July – December 2019
A strange set of months. We took part in Art Wave in August and were asked to exhibit our work at the Chiddingly festival in September. These were good events where we were able to show some new work and, which, as usual, included a welcome number of chats with visitors who wanted to comment on or ask about our work or discuss their own. We had little opportunity to visit other Art Wave venues but did enjoy the work of local photographer Rick Turner and the textiles of his wife Louise. It was good to meet them and know there are other fellow makers in Ringmer.
There was, however, a long shadow over these events and the following months. Pete was hospitalised with sepsis in the middle of Art Wave and was self-monitoring on new medication for a subsequent three months. Liz suffered bravely meanwhile with hyperparathyroidism. Her condition deteriorated and she had an operation in November, followed by a month or more of close monitoring and tests. Which continue.

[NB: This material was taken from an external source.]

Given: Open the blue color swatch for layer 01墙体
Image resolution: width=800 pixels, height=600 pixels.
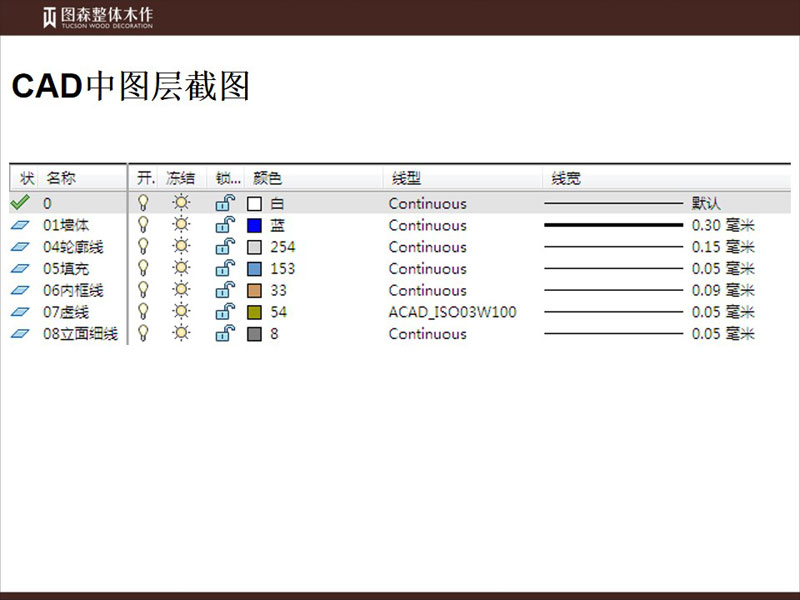Looking at the screenshot, I should click(x=254, y=226).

What happened to our art work? Well, it stalled, soon to be dwarfed by the election campaign and the nightmare of King Boris. Pete did start a possible series of small paintings of seaside scenes and iconography. The result is three pictures: of a paddle steamer, a bandstand, and an amusement complex remembered from his boyhood and youth living in Southend. Yes, it sounds like and is a nostalgic bid for simpler times. We did combine on making a Christmas card featuring turtle doves and a partridge. We wondered if our note that these are threatened birds might prove too sombre a message but friends’ reactions gratifyingly proved otherwise.